Although original recordings for the collection were not initially mandated, Hurley said artists began writing new material rather than re-recording old songs. The result? A great mix of original lyrics with a few nostalgic remixes of Cadillac hits, like Bob Walsh’s rendition of “Brand New Cadillac,” Jim Lauderdale doing “One Piece at a Time” and Rosie Flores putting her own twist on Bruce Springsteen’s classic, “Cadillac Ranch.”

Other songs include tunes by W.C. Handy Award winners Rory Block, Charlie Musselwhite and Little Milton, among others.

With the rough road behind them and indications from airway ratings looking good, the CD was released to the public on July 12. According to Hurley, distribution will be as unconventional as the record company’s partnership with GM.

“We’re going to be using so many out-of-the-box ideas and nontraditional approaches,” Hurley said citing auto parts stores and dealerships as venues for sales of the tribute CD.

“There are over 1,400 GM and Cadillac dealers across the U.S. and Canada. They do a big retail business with Cadillac T-shirts, hats, mugs — that kind of thing,” Hurley said. “If each dealership sells just a modest number of these CDs we could be looking at 70,000 units.”

QVC is another possibility, Hurley said, noting that the shopping channel celebrates a Cadillac Day twice a year. “They’re very interested. We could possibly sell 30,000 with them.”

Looking for hits

Considering the fact that sales of 25,000 is considered good for a big blues CD (while a typical Top 40 collection can sell 2 million copies), these numbers could be fantastic for the New Hampshire label.

Despite the unknowns associated with treading along new distribution paths, Hurley said the release of “Fins, Chrome and the Open Road” has the potential to increase 95 North’s 2004 sales records by five times.

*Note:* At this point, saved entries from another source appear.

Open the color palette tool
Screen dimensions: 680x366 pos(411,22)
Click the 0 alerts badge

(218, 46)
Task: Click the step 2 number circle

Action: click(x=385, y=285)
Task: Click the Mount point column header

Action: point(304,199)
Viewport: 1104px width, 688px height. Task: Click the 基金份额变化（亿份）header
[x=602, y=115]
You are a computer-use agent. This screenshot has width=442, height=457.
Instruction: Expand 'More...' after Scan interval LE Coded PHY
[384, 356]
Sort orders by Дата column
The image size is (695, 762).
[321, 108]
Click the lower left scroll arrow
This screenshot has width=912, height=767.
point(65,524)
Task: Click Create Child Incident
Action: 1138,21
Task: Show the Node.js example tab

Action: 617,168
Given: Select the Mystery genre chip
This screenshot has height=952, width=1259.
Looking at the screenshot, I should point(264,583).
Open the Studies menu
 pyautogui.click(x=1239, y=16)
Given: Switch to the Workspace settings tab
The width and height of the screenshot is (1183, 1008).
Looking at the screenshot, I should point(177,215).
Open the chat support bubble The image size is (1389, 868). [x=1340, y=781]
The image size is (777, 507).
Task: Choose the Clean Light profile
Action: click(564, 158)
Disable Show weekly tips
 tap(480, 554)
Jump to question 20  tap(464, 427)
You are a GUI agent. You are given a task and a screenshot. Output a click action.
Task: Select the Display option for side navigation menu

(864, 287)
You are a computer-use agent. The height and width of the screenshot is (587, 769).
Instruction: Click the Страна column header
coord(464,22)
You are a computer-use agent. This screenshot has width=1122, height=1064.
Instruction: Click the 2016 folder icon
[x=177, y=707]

Sales dollars are not the only thing Hurley and Wood hope to reap with the release of the Cadillac tribute, however. Hurley is hopeful the nationwide exposure of the 95 North artists appearing on the CD will increase their popularity, leading to success for the individual artists as well as 95 North Records as a label.

Described as a “boutique record business” by Hurley, the fledgling company bucked the system early on, focusing on promoting the music they had rather than on distribution — something other small labels considered crazy, Hurley said. But this was one place Hurley’s 25 years in the music business paid off.

“I said, ‘I’m going to spend money and time getting my music on the radio first.’ I knew I needed records and hits, then distribution would come to me,” Hurley said. “That’s why we’re succeeding. We built the brand first.”

Even with the changes technology is bringing to the music industry today with satellite, digital and the Internet, Hurley remains optimistic. While he watches some of the large labels struggle under the weight of top-heavy management, he finds comfort in building a business with modest goals in mind.

In fact, technology has proven itself a friend to smaller labels and individual artists according to Hurley. With a generation that has grown up getting so much of its music from around the globe via chat rooms and other Internet sources, labels like 95 North Records are able to use their Internet blues station (95.5 at, in addition to nationwide radio play, to bring music by the talent they represent to ears well beyond he town limits of Swanzey, N.H.

“We will continue to carve out a niche and do the best we can in that niche,” Hurley said. “We will continue on a path of being a modern, innovative company. But we will always remember that it all comes back to the artists — without them, you’re nothing.”